Cassinetta di Lugagnano. Una volta questo Comune era famoso solo perché c’è L’Antica Osteria del Ponte, che fu insignita delle stelle Michelin. Oggi, invece, è famosa perché il sindaco Domenico Finiguerra l’ha battezzata (ormai da tempo) “primo comune italiano a crescita zero”. Ossia, in Cassinetta non si possono costruire nuove abitazioni, ma si può solo recuperare l’esistente.
Ed è logico, perciò, che proprio a Cassinetta si tengano le manifestazioni del Movimento Stop al Consumo di Territorio e ora le iniziative consequenziali di Salviamo il Paesaggio.
E giusto sabato scorso si è tenuta (all’aperto, tanti erano i partecipanti) la prima assemblea nazionale di Salviamo il Paesaggio. È stata una giornata importante, ma non perché hanno parlato Carlìn Petrini (peraltro fortemente contestato) e Giulia Maria Crespi, ma perché c’erano e hanno preso la parola tante persone comuni e, soprattutto, diversi contadini. A mio modo di vedere questo è stato l’aspetto più importante: il vedere che chi vive la terra ormai non tollera più di vedersi espropriato della stessa, ma anche solo di sapere che a pochi passi da dove coltiva i campi passa una nuova tangenziale.
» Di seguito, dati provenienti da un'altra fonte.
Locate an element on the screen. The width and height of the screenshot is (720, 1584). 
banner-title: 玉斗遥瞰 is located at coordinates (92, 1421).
L’assemblea ha ratificato la nascita del Forum, tipo quello creatosi per i referendum sull’acqua pubblica, con tre specifici scopi: fare un censimento in tutti i Comuni italiani degli alloggi sfitti o degli edifici inutilizzati; una proposta di legge di iniziativa popolare per la tutela del paesaggio e del suolo; una campagna di comunicazione.
In Italia sta crescendo sempre di più l’indignazione e la preoccupazione per l’insensata distruzione del territorio a cui contribuiscono un’incultura diffusa (un po’ tipica, ammettiamolo, dei paesi latini: non per niente al Movimento c’è purtroppo una scarsa partecipazione del Mezzogiorno d’Italia) di tutela del bene terra, e una politica prona quasi esclusivamente ai voleri della lobby del cemento e dell’asfalto.
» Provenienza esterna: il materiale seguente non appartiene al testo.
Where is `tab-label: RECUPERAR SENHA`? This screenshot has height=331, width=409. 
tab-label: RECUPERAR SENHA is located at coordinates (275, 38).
Ma una cosa bisognerebbe ficcarsi bene in testa, e cioè che tutelare il paesaggio oggi non significa solo tutelare un elemento di bellezza (come intendeva originariamente la formulazione dei padri costituenti con l’art. 9), ma significa anche tutelare la campagna, chi vi abita, difenderla possibilmente dalle multinazionali della chimica, opporsi alle importazioni insensate di beni agricoli, e quindi ai trasporti su lunghe distanze ed all’inquinamento globale. Alla fin fine, a ben vedere, tutelare in tal modo il paesaggio significa tutelare noi stessi e il sistema-salute del paese, come giustamente ha ricordato la Crespi.
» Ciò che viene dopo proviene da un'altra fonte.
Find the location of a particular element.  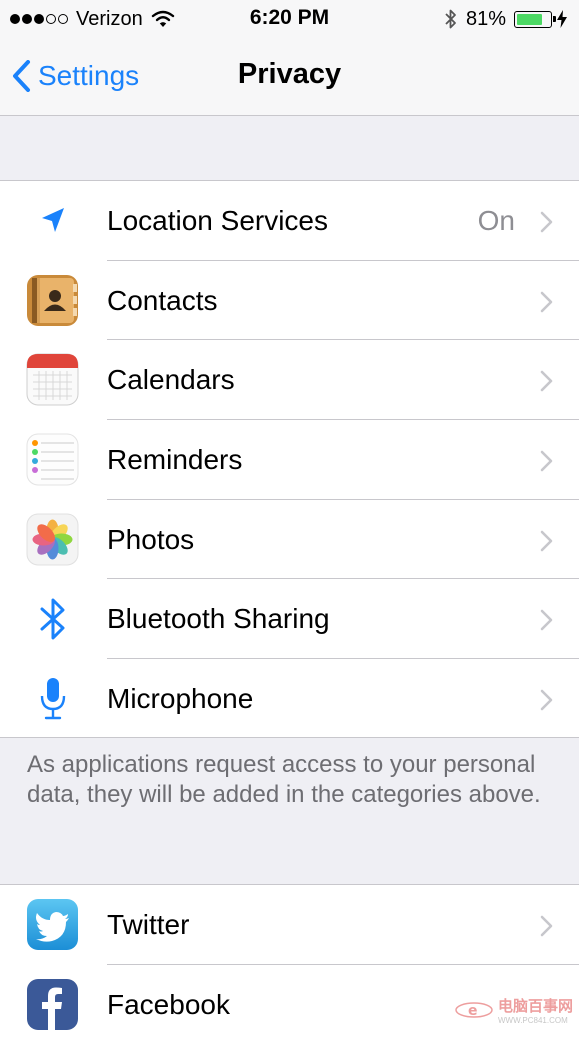

location-arrow-icon is located at coordinates (52, 220).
Mi permetto di aggiungere che nella campagna di comunicazione occorrerebbe rilanciare con forza la figura del contadino. Chi coltiva la terra nella nostra società dell’immagine non ha mai l’onore delle cronache, nonostante l’importanza della sua opera. In primo piano, per assurdo e purtroppo, ci sono sempre quei loschi figuri che ci stanno conducendo alla rovina.